Information extraction and visualization from Twitter considering spatial structure
Social media is expected to be a good source of data for analyzing human behavior and statuses of locations. It is possible to provide location-based information simply by geospatially filtering archived data.
However, this naive approach causes problems for practical applications. For example, with Twitter, in general, the location from which a tweet is posted is attached to a geotagged tweet. Specifically, the location coordinates attached to the geotagged tweet, “Heavy rain in Miura Peninsula” by NHK (Japan’s public broadcaster) are not those of the Miura Peninsula, but of Shibuya in Tokyo, where NHK is located.
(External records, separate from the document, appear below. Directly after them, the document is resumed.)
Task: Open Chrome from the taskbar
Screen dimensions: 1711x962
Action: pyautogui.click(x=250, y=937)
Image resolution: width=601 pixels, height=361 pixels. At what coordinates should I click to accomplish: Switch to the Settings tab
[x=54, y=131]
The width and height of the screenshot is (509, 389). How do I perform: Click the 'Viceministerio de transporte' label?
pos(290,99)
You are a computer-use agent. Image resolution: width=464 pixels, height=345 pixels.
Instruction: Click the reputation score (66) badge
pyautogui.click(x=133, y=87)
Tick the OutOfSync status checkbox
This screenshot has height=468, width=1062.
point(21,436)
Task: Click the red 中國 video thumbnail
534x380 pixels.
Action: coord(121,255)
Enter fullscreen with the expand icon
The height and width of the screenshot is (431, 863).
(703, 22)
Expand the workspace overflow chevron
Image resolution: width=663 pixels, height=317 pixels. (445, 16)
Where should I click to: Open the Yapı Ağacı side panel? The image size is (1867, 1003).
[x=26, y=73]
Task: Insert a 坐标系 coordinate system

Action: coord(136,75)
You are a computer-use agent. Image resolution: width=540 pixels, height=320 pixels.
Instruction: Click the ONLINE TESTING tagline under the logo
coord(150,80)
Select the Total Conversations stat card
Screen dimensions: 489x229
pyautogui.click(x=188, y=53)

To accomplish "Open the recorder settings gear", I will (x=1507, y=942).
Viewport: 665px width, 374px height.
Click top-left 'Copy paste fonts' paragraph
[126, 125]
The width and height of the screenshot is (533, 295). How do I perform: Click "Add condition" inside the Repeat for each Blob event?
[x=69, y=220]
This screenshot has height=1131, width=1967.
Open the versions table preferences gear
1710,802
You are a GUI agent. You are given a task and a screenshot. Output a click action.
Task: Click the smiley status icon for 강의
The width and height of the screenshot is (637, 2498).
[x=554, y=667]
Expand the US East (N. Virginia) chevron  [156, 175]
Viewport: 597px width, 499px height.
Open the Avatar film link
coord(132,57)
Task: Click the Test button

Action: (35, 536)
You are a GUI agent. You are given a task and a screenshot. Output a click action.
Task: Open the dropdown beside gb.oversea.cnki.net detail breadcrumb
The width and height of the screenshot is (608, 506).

Therefore, the tweet is be found by a spatial search around the Miura Peninsula or even Kanagawa Prefecture, where the Miura Peninsula is located.
Hideyuki Fujita at the University of Electro-Communications, Tokyo has proposed a new framework that considers the relationships between data meaning and their spatial structures.
In this research, Fujita particularly focused on the distinction between locations of interest (LoI) and locations of activity (LoA). In example above, Miura Peninsula is LoI and Shibuya is LoA. Fujita proposed a method for automatically classifying tweet locations into LoI and LoA.
The evaluation experiment that used 600,000 tweets showed good results about the precision and recall of the classification. The method was also successfully applied to extract frequently mentioned locations while classifying them into those which were globally mentioned and those locally mentioned.
The results imply that this method could be applied to analyzing the relationships between location names and the signified locations.